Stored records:
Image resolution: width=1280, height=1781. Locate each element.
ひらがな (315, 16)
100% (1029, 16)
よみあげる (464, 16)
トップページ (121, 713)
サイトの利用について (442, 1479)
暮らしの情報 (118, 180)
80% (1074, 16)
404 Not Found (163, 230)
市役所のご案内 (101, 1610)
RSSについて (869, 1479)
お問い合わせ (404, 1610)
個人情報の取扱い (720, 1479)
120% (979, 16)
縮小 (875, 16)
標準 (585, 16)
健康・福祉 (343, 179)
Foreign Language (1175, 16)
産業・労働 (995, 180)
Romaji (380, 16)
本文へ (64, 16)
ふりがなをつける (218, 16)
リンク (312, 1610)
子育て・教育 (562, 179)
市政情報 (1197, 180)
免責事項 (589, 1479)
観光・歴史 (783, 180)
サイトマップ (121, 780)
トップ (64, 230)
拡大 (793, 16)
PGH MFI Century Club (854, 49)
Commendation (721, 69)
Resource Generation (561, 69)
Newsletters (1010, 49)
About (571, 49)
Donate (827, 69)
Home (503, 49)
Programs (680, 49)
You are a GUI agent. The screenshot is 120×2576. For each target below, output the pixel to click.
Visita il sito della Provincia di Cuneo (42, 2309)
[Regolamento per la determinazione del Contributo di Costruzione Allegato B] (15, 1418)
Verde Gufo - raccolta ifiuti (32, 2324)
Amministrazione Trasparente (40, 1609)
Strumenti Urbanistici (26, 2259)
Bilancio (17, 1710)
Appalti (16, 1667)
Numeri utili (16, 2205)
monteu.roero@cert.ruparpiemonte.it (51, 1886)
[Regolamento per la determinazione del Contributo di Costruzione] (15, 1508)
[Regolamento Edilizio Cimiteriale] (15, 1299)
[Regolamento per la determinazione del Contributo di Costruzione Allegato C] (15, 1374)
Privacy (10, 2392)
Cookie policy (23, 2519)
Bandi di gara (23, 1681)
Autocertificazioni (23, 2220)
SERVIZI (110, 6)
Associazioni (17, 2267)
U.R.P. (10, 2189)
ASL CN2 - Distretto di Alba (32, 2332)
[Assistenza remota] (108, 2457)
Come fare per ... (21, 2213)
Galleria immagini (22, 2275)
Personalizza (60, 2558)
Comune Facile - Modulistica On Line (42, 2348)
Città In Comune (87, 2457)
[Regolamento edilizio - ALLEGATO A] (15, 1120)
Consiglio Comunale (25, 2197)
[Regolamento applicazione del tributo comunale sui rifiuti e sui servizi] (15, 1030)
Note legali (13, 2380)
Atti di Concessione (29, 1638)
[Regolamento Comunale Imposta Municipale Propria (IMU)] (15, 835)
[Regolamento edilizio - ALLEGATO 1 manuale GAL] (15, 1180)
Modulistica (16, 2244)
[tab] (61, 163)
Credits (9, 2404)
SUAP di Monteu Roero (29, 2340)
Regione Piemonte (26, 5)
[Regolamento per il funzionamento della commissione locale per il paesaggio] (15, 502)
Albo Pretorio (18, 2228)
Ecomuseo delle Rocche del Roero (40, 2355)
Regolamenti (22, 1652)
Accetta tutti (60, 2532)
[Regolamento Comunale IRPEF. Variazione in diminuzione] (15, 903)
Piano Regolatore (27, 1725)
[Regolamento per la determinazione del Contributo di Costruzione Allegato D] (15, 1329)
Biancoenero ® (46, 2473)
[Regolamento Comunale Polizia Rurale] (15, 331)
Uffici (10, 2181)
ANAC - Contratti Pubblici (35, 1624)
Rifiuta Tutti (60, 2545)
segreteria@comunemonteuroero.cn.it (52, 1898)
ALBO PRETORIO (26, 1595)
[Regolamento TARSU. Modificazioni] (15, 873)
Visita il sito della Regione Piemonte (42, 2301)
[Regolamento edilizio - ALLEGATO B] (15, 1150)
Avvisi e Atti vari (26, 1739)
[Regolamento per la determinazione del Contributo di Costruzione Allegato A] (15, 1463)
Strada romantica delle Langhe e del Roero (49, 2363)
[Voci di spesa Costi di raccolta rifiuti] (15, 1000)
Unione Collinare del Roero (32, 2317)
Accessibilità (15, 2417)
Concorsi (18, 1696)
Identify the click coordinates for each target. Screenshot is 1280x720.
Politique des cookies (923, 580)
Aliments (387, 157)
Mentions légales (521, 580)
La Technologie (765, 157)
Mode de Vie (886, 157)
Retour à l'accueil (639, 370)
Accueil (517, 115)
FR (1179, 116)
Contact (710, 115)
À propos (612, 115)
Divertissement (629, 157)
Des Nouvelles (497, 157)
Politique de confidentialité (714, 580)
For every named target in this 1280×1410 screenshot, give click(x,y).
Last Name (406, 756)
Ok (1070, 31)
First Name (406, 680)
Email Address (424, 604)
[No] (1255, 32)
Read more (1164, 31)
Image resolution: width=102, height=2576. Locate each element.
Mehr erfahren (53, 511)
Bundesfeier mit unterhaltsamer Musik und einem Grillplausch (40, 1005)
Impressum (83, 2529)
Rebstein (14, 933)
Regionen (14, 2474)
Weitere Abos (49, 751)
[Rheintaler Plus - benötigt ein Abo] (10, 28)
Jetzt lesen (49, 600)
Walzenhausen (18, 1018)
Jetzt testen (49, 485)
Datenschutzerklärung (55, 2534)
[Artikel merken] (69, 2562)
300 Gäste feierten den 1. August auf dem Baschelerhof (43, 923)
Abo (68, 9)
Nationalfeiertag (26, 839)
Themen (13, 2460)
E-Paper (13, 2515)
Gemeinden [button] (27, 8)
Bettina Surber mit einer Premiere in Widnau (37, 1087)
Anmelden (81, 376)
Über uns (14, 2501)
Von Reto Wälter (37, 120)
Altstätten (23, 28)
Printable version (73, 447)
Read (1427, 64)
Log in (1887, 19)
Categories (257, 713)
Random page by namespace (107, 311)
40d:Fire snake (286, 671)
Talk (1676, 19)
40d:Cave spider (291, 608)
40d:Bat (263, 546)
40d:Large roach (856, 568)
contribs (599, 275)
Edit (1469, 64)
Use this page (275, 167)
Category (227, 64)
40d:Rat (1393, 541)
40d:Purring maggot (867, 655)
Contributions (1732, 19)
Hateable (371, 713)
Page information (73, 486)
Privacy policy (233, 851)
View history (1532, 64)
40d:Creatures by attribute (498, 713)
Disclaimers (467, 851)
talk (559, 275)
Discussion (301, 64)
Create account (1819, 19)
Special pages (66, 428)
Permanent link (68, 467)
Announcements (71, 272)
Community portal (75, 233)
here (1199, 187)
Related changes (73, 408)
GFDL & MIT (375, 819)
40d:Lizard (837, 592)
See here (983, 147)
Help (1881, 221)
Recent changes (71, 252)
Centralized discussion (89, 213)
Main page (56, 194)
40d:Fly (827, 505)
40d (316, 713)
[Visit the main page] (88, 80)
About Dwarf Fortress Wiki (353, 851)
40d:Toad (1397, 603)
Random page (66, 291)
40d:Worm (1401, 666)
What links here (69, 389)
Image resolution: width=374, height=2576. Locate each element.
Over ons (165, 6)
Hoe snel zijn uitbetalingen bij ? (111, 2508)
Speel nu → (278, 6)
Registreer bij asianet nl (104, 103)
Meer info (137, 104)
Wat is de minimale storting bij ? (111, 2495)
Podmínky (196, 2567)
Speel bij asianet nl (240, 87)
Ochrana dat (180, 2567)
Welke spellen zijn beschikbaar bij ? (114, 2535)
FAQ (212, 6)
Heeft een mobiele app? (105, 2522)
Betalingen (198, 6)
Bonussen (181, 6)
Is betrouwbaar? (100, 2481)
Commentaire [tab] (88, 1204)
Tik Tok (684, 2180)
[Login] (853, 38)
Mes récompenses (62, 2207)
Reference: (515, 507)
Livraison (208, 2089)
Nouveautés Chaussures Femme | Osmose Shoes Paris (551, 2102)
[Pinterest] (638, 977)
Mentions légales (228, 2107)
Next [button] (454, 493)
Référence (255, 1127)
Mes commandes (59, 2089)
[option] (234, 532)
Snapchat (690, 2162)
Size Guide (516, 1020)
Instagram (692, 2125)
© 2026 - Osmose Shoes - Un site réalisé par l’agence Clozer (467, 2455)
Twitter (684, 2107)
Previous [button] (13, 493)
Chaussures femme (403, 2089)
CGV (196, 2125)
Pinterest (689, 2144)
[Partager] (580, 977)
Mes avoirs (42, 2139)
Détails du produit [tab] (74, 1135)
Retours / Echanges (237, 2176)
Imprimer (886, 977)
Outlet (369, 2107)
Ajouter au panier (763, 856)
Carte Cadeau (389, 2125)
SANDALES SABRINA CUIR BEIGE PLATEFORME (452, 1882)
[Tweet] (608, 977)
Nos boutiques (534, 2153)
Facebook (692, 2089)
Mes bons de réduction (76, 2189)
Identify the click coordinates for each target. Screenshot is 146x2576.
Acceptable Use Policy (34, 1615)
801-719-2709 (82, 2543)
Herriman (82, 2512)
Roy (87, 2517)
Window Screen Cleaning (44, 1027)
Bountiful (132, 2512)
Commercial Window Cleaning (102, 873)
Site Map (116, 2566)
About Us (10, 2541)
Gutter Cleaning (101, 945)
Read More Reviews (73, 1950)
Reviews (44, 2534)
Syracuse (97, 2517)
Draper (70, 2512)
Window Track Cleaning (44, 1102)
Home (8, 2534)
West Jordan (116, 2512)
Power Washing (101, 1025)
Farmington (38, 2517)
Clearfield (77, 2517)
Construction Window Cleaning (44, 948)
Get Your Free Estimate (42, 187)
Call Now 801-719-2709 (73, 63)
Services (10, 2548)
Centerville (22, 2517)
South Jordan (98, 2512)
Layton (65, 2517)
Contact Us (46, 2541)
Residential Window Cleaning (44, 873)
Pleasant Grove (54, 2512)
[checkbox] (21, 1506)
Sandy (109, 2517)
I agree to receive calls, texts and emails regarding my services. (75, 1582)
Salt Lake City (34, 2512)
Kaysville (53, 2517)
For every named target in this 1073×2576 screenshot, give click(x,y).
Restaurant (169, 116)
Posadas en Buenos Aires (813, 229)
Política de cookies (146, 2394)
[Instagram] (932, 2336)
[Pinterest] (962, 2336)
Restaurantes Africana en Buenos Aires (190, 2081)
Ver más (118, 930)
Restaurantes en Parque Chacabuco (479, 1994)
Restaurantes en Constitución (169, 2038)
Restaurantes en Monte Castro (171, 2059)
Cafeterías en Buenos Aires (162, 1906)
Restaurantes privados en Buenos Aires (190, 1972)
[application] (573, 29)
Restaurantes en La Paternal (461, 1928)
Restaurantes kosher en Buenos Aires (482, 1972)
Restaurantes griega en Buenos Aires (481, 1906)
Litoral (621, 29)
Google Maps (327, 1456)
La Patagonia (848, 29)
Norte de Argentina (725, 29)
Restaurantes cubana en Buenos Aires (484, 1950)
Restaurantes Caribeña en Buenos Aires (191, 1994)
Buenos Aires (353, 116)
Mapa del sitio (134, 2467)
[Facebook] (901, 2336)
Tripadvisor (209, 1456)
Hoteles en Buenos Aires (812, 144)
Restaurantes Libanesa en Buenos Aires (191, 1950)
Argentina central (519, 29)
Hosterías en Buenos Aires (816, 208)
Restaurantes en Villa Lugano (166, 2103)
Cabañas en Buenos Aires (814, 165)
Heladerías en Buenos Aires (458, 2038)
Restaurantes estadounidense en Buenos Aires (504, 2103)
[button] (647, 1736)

EXERCISE INSTRUCTIONS: Write out, from the lines above, only those from the line with "Commentaire [tab] (88, 1204)" to the line with "Services (10, 2548)", exactly as given, including the first and the last.

EXPECTED ANSWER:
Commentaire [tab] (88, 1204)
Tik Tok (684, 2180)
[Login] (853, 38)
Mes récompenses (62, 2207)
Reference: (515, 507)
Livraison (208, 2089)
Nouveautés Chaussures Femme | Osmose Shoes Paris (551, 2102)
[Pinterest] (638, 977)
Mentions légales (228, 2107)
Next [button] (454, 493)
Référence (255, 1127)
Mes commandes (59, 2089)
[option] (234, 532)
Snapchat (690, 2162)
Size Guide (516, 1020)
Instagram (692, 2125)
© 2026 - Osmose Shoes - Un site réalisé par l’agence Clozer (467, 2455)
Twitter (684, 2107)
Previous [button] (13, 493)
Chaussures femme (403, 2089)
CGV (196, 2125)
Pinterest (689, 2144)
[Partager] (580, 977)
Mes avoirs (42, 2139)
Détails du produit [tab] (74, 1135)
Retours / Echanges (237, 2176)
Imprimer (886, 977)
Outlet (369, 2107)
Ajouter au panier (763, 856)
Carte Cadeau (389, 2125)
SANDALES SABRINA CUIR BEIGE PLATEFORME (452, 1882)
[Tweet] (608, 977)
Nos boutiques (534, 2153)
Facebook (692, 2089)
Mes bons de réduction (76, 2189)
Identify the click coordinates for each target. Screenshot is 146x2576.
Acceptable Use Policy (34, 1615)
801-719-2709 (82, 2543)
Herriman (82, 2512)
Roy (87, 2517)
Window Screen Cleaning (44, 1027)
Bountiful (132, 2512)
Commercial Window Cleaning (102, 873)
Site Map (116, 2566)
About Us (10, 2541)
Gutter Cleaning (101, 945)
Read More Reviews (73, 1950)
Reviews (44, 2534)
Syracuse (97, 2517)
Draper (70, 2512)
Window Track Cleaning (44, 1102)
Home (8, 2534)
West Jordan (116, 2512)
Power Washing (101, 1025)
Farmington (38, 2517)
Clearfield (77, 2517)
Construction Window Cleaning (44, 948)
Get Your Free Estimate (42, 187)
Call Now 801-719-2709 (73, 63)
Services (10, 2548)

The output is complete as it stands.